Les photos et la luminosité 7sont exceptionnelles. Vos potes les pralines ont l’air d’avoir du gaz aussi.
Je commence à me dire que ça va être dur de voter pour la meilleure photo et le meilleur article du voyage.
Mais avant cela, j’ose lancer un appel aux nombreux lecteurs anonymes ou pas , fidèles et assidus çà c’est sûr vu le nombre de connexions ,pour que tout le monde poste au moins un commentaire d’ici la fin du voyage….
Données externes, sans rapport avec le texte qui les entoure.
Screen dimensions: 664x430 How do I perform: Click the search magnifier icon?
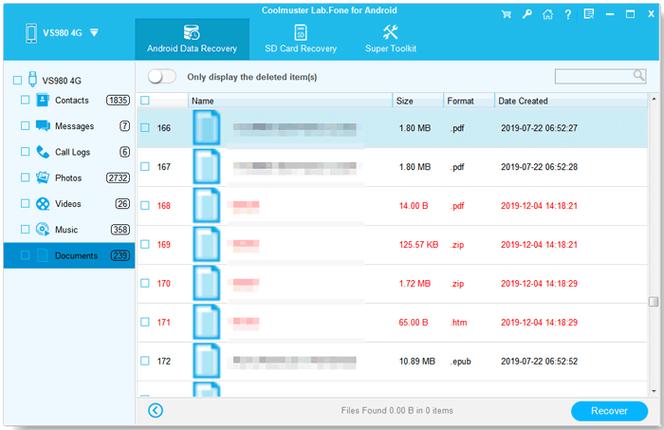639,75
Je vous embrasse tous les deux et vous remercie de prendre du temps pour nous informer sur tous ces pays d’Asie et leurs populations et nous régaler à chaque article.
Bisous bisous
Florence
Marina et Ben bonsoir
Je pensais avoir laissé un commentaire mais non !!!
Je vois que vous avez passé du bon temps avec les chinois et les Pralines. Je trouve cela super. Une expérience de plus à votre palmarès.
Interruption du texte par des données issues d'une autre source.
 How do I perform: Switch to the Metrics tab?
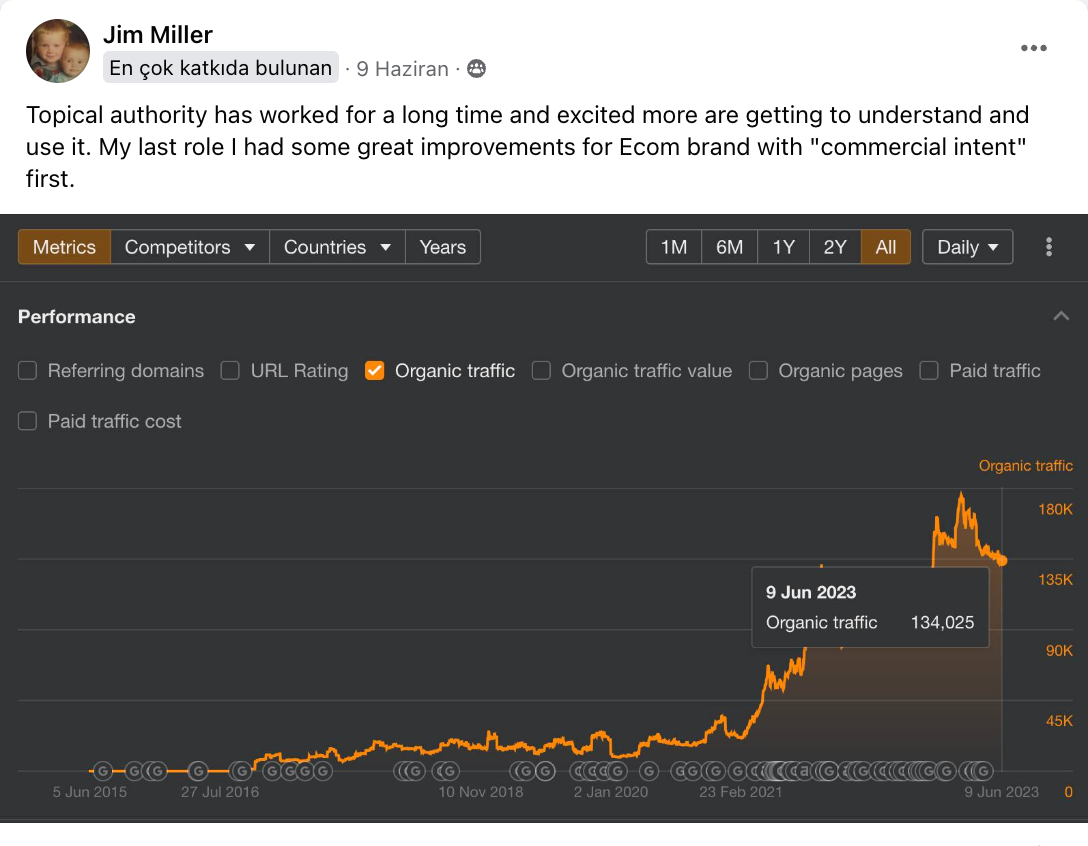[64, 247]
Je vois que les guibolles se portent bien !!! Malgré les pentes raides !!
Bises à vous deux
Hello !
Je viens de rattraper tout mon retard sur votre blog (les flash back de l'Iran et la Chine), et ça fait vraiment rêver !!! Que ce soit les photos, les paysages, les rencontres, ça donne vraiment envie de voyager 😀
Un petit plus pour la Chine, où j'ai vraiment l'impression de revenir 5 ans en arrière ("bu la da" est une des premières choses que j'avais appris à dire ^^)
J'espère que vous avez pris un burger de Yack à Shrangri-la et profité à fond des paysages autour de cette ville (c'est triste pour le centre, je me rappelle d'une danse mémorable là bas…).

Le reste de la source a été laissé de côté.